Ouais, je suis d’accord. C’est tordu.

— Pardon, pardon ! Oups là, désolée !

Je me rue vers l’ascenseur en priant pour ne pas être trop en retard. Et je prie aussi pour retourner à l’Institut à temps : Bella compte sur moi pour finaliser les préparatifs de son mariage. Je ne suis pas particulièrement pressée de la rejoindre, son stress a tendance à la rendre irritable et personne n’est à l’abri de ses sautes d’humeur. Pas même moi.

La porte de l’ascenseur se ferme lentement. J’allonge mes foulées, les yeux à deux doigts de me tomber de la tête, sous l’effort. Par chance, je parviens à me glisser dans la cage à la dernière seconde. Hallelujah. J’y suis presque.

Mon téléphone portable trouve le meilleur moment pour se réveiller. Le refrain de Let's Talk about Sex des Salt-N-Pepa envahit l’ascenseur.
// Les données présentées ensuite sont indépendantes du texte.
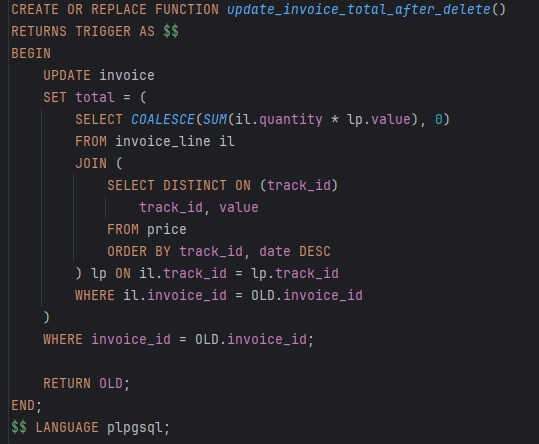Click il.quantity inside SUM expression
Image resolution: width=539 pixels, height=444 pixels.
pyautogui.click(x=279, y=119)
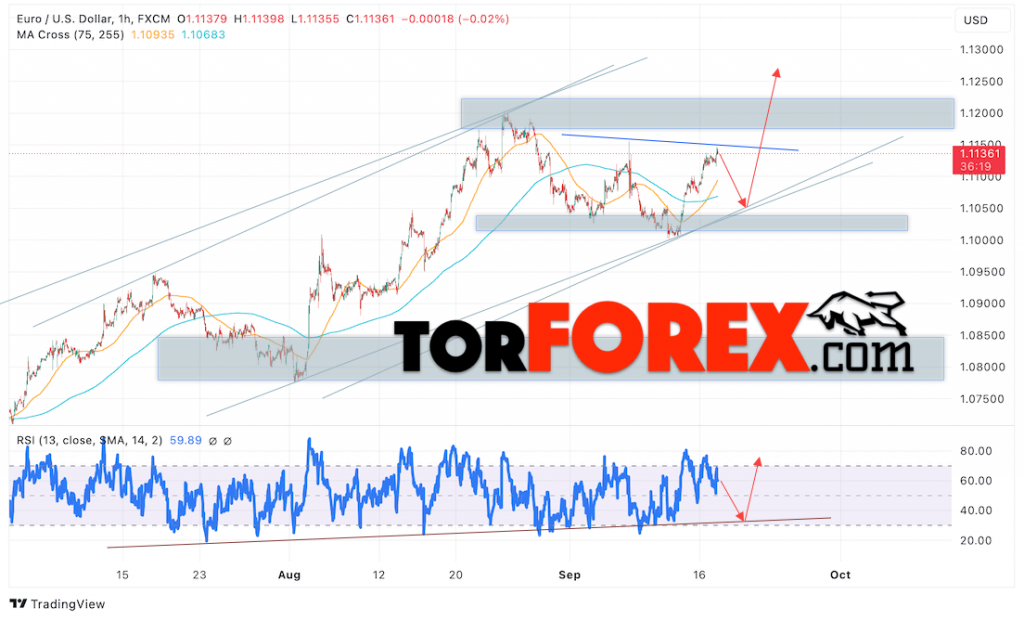Open the USD currency selector
Screen dimensions: 1024x620
pyautogui.click(x=978, y=20)
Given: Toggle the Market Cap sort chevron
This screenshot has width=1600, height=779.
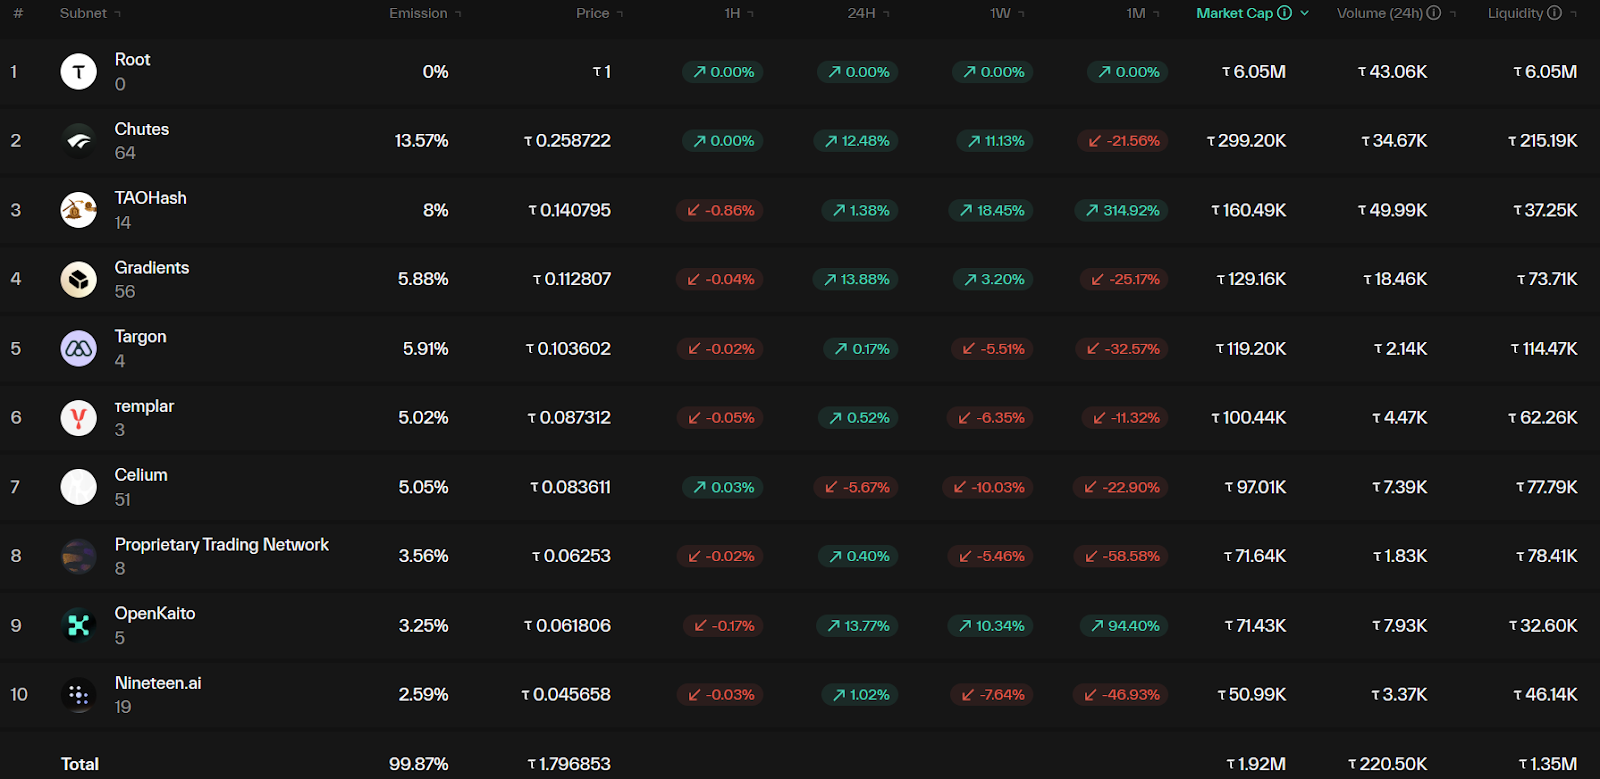Looking at the screenshot, I should click(x=1305, y=13).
Les regards désapprobateurs me brûlent la nuque. Je ris maladroitement et fourre ma main dans ma besace. Trouver mon portable relève à ce stade d’un spectacle de contorsionniste.

— Maman, je n’ai pas vraiment le temps, là.

— Je sais, chérie, mais je me demandais si tu pouvais acheter ce truc au chocolat que tu as ramené de la ville, l’autre jour, tu sais…

Je lève les yeux au ciel.

— … la pâte à tartiner, tu vois de quoi je parle ?

Je n’ai pas l’intelligence de m’agripper à quelque chose : c’est pourquoi je me retrouve projetée au plafond quand l’ascenseur entreprend sa descente. Super. Le visage écrasé contre la cage, je tente d’articuler au mieux :

— O.K., je verrai s’il me reste encore des euros, je n’ai pas échangé d’or depuis un moment. Je dois te laisser là, à plus.

Je raccroche aussitôt, et l’ascenseur choisit le même moment pour stopper sa course. La chute est douloureuse. Autant pour moi que pour les quelques personnes qui mangent mes chaussures et mes coudes.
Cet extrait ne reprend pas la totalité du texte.